China finds 4 guilty for train station attack

BEIJING (AP) — A Chinese court sentenced three men to death and a woman to life imprisonment on Friday after convicting them of terrorism and murder for killing 31 people in a knife attack outside a railway station in the southern city of Kunming earlier this year.

The convictions were expected when the Kunming Intermediate People’s Court opened the trials of the four just hours earlier in the day, with state television showing armed police inside the courtroom.

The railway station attack in March shook the country as tensions between the Uighur Muslim minority and the majority Han ethnic group spread beyond the Uighur homeland of Xinjiang. The court did not identify the suspects’ ethnicity, but all have Uighur-sounding names.

The defendants showed no emotion during the trial. The three men sentenced to death, Iskandar Ehet, Turgun Tohtunyaz and Hasayn Muhammad, had been charged with organizing and leading a terror group and murder.

The woman, Patigul Tohti, the only assailant captured alive at the scene of the attack, was convicted on the charges of joining a terror group and murder. The court said Tohti could not be sentenced to death because she was pregnant.

The Kunming court said the suspects, influenced by religious fundamentalism, were part of a terror group that plotted the March 1 attack, when five knife-wielding assailants hacked 31 people to death and injured another 141 people.

Local authorities arrested Ehet, Tohtunyaz and Muhammad two days before the attack as they were attempting to illegally leave China, the court said.

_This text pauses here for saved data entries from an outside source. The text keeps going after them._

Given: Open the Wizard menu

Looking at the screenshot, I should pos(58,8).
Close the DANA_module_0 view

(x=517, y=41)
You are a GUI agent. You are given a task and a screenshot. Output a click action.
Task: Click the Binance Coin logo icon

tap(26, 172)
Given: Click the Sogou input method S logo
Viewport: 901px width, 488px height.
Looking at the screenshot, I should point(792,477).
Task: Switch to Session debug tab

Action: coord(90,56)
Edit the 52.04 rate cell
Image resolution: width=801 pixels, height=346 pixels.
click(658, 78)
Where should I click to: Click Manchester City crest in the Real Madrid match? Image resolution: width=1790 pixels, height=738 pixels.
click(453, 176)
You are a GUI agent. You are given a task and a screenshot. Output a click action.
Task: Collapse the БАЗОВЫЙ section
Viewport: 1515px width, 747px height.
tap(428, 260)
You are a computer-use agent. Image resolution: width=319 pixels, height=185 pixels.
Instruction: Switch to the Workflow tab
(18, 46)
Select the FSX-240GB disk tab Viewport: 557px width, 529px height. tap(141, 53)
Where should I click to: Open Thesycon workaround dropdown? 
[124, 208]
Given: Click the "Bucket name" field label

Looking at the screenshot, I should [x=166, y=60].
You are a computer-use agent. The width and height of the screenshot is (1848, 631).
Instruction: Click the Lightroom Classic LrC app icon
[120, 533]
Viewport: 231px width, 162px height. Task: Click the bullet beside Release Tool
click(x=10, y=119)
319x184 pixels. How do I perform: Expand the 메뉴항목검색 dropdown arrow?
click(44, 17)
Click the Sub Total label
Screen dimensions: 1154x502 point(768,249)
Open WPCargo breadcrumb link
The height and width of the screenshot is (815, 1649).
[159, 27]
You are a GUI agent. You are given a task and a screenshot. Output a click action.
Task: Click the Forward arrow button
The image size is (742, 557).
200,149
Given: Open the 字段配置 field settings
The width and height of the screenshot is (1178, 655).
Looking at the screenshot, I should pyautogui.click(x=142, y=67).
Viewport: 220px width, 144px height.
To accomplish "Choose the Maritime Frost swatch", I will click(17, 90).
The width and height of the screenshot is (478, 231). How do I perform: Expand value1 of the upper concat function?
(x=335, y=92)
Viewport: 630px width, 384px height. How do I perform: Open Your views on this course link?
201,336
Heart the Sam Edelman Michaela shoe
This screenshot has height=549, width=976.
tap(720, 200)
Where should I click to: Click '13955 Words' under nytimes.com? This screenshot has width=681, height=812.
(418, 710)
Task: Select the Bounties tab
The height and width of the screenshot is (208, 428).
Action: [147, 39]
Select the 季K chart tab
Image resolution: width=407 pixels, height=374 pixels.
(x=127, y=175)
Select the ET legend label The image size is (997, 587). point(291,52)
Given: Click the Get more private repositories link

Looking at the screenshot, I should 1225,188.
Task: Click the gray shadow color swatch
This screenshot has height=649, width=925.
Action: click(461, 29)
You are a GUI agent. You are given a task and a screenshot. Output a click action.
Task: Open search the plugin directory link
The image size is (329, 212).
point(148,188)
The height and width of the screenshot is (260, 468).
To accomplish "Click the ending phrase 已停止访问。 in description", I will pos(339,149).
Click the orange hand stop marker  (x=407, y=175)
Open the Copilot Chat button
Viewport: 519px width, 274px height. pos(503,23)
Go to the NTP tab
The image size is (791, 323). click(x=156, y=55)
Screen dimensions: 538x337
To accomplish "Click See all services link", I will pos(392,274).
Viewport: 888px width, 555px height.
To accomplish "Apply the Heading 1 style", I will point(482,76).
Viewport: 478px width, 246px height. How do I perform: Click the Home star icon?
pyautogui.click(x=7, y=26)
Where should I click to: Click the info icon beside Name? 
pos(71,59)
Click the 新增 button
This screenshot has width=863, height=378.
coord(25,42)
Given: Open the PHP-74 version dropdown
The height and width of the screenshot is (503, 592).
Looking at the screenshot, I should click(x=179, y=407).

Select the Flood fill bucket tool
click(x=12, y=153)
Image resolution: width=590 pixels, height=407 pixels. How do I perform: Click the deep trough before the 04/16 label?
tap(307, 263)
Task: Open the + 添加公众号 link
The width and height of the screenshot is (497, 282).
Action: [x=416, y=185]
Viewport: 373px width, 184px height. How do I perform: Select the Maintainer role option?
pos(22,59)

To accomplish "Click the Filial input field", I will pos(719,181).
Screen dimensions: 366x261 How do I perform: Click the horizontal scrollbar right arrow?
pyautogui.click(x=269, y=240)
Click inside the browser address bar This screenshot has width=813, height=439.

Having lost the contact with the three men, five other members of the group mounted the attack as planned, the court said.

Police shot dead four attackers and captured Tohti on the scene, the court said.

Beijing has blamed religion-influenced terrorists with foreign ties for the Kunming attack and other violence that has caused hundreds of deaths this year in and outside Xinjiang.

Critics say China’s repressive ethnic policies and practices as well as economic disenfranchisement have alienated the Uighurs, possibly driving them into religious extremism.

In a written statement, Dilxat Raxit, spokesman for the advocacy group World Uyghur Congress, said China should review its ethnic policies.

“China is shunning the issue that many Uihgurs are choosing to escape the country when they cannot bear the persecution,” Dilxat Raxit said.